Dopo l’articolo sui cantieri “fantasma” delle nuove stazioni della Roma-Lido, Astral interviene con una risposta ufficiale. Tra bonifiche, lavori notturni e nodi tecnici, ecco cosa emerge oggi sul futuro delle opere ferroviarie.
Negli ultimi giorni il tema dei cantieri delle nuove stazioni della Roma-Lido, in particolare tra Giardino di Roma e Mezzocammino, è tornato al centro del dibattito pubblico. Dopo il nostro approfondimento che documentava, con sopralluoghi e immagini, una situazione di apparente stallo, è arrivata la risposta istituzionale di Astral, chiamata in causa direttamente dall’articolo.
Una risposta che, per correttezza deontologica e diritto di replica, merita di essere riportata e analizzata nel merito, senza sconti ma anche senza forzature.
Roma-Lido, la risposta ufficiale di Astral sui cantieri delle nuove stazioni
Astral chiarisce che i lavori per le nuove stazioni della Roma-Lido procedono secondo il cronoprogramma previsto. Attualmente, spiegano, ci si troverebbe ancora nella fase di bonifica delle aree di cantiere, una fase preliminare ma necessaria prima dell’avvio delle opere strutturali vere e proprie.
Il nodo principale segnalato dall’ente riguarda lo spostamento di un cavo di alta tensione della linea ferroviaria, che interferisce direttamente con le aree interessate dai lavori. Un intervento definito particolarmente complesso, che può essere effettuato solo in orario notturno, durante l’interruzione del servizio ferroviario, per evitare disagi ai pendolari.
Secondo Astral, dunque:
- i cantieri non sarebbero fermi;
- le lavorazioni in corso non sono visibili di giorno;
- la lentezza percepita sarebbe legata a vincoli tecnici e di sicurezza.

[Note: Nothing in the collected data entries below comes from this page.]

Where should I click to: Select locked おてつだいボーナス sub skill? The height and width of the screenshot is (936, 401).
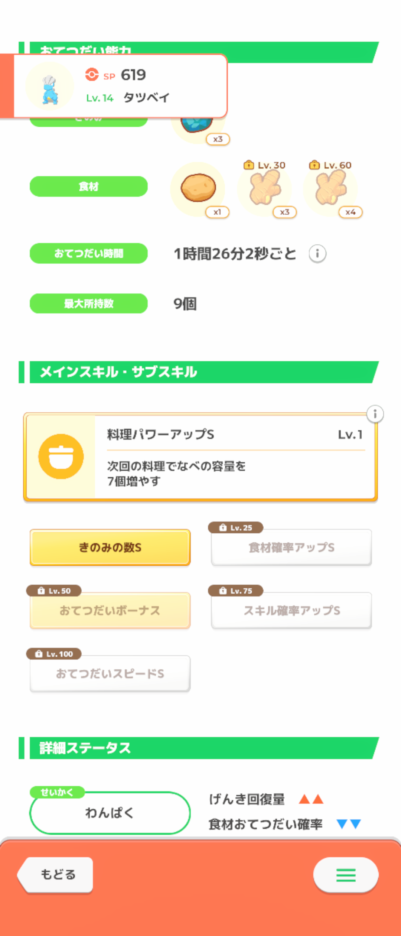point(110,611)
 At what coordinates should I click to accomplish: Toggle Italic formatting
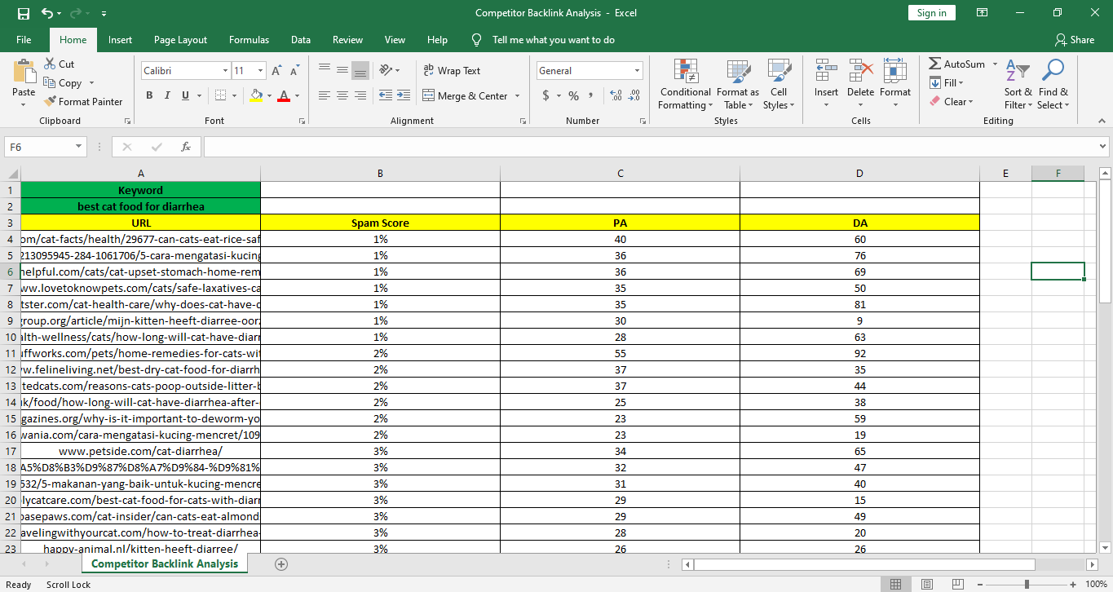coord(168,95)
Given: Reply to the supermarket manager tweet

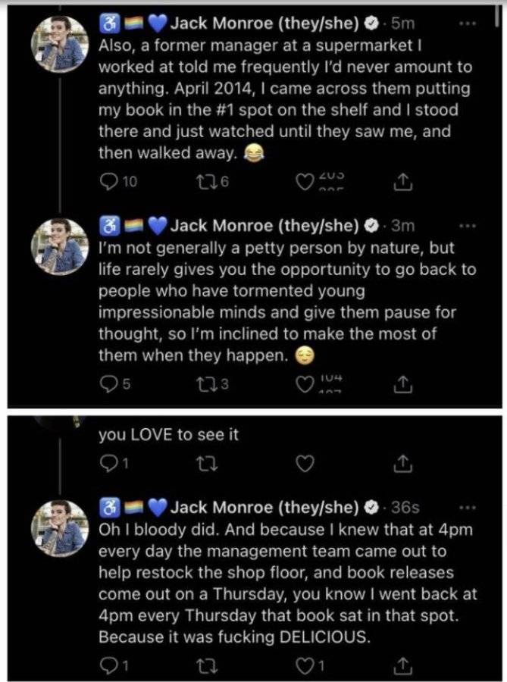Looking at the screenshot, I should pos(108,181).
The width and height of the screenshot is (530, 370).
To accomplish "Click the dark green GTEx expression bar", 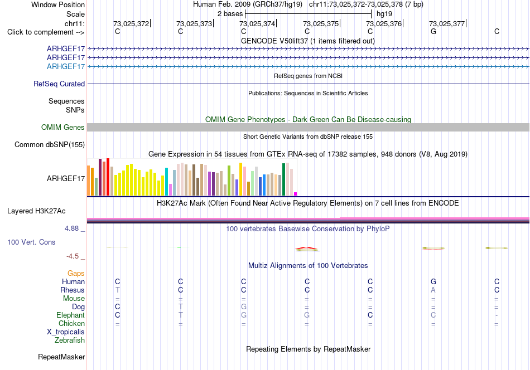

Le segnalazioni del Comitato Pendolari Roma-Lido e le precisazioni dell’ente
Nel precedente articolo avevamo riportato le segnalazioni del Comitato Pendolari della Roma-Lido, che documentavano cantieri recintati ma privi di attività operative evidenti, soprattutto nelle ore diurne.
Astral, nella sua risposta, non nega l’aspetto statico dei cantieri, ma fornisce una chiave di lettura diversa: le lavorazioni attualmente in corso non riguardano ancora fondazioni o strutture visibili, bensì interventi propedeutici come la bonifica e la gestione dei sottoservizi.
Da un lato, dunque, i pendolari vedono cantieri aperti da mesi senza avanzamenti tangibili; dall’altro, l’ente spiega che l’avanzamento esiste, ma avviene sottotraccia.
Roma-Lido, cantieri “invisibili” e comunicazione istituzionale
Il punto centrale resta però la comunicazione. Quando si parla di infrastrutture strategiche come la Roma-Lido, una linea ferroviaria essenziale per migliaia di cittadini, limitarsi a dire che “i lavori vanno avanti” non è sufficiente.
Soprattutto se:
- non vengono indicati tempi certi;
- non si chiarisce la durata della fase di bonifica;
- non si specifica quando inizieranno le opere visibili.
Il rischio è quello di una frattura tra percezione dei cittadini e narrazione istituzionale, che finisce per alimentare sfiducia.
Che quadro emerge oggi sull’evoluzione delle opere ferroviarie
Alla luce della risposta di Astral, il quadro attuale dei cantieri della Roma-Lido può essere sintetizzato così:
- i cantieri non sono formalmente fermi, ma ancora in fase preliminare;
- le attività in corso non producono effetti visivi immediati;
- il cavo di alta tensione rappresenta un passaggio tecnico cruciale;
- mancano date pubbliche e verificabili sul passaggio alla fase esecutiva.
La risposta di Astral chiarisce il “perché” della situazione attuale, ma non ancora il “quando” i cittadini potranno vedere un cambiamento concreto.
Tra promesse, attese e necessità di trasparenza
La Roma-Lido continua a essere una linea simbolo delle criticità infrastrutturali del quadrante sud-ovest della Capitale. Le nuove stazioni di Giardino di Roma e Mezzocammino sono attese da anni e rappresentano un tassello fondamentale per migliorare mobilità, accessibilità e qualità della vita.
Il confronto tra segnalazioni dal territorio e risposte istituzionali non deve trasformarsi in uno scontro, ma in un’occasione di chiarezza. Perché solo con informazioni puntuali, aggiornate e verificabili si può ricostruire un rapporto di fiducia tra cittadini e amministrazioni.
La risposta di Astral è un primo passo. Ora serve il successivo: un cronoprogramma comprensibile anche per chi ogni giorno prende il treno sulla Roma-Lido.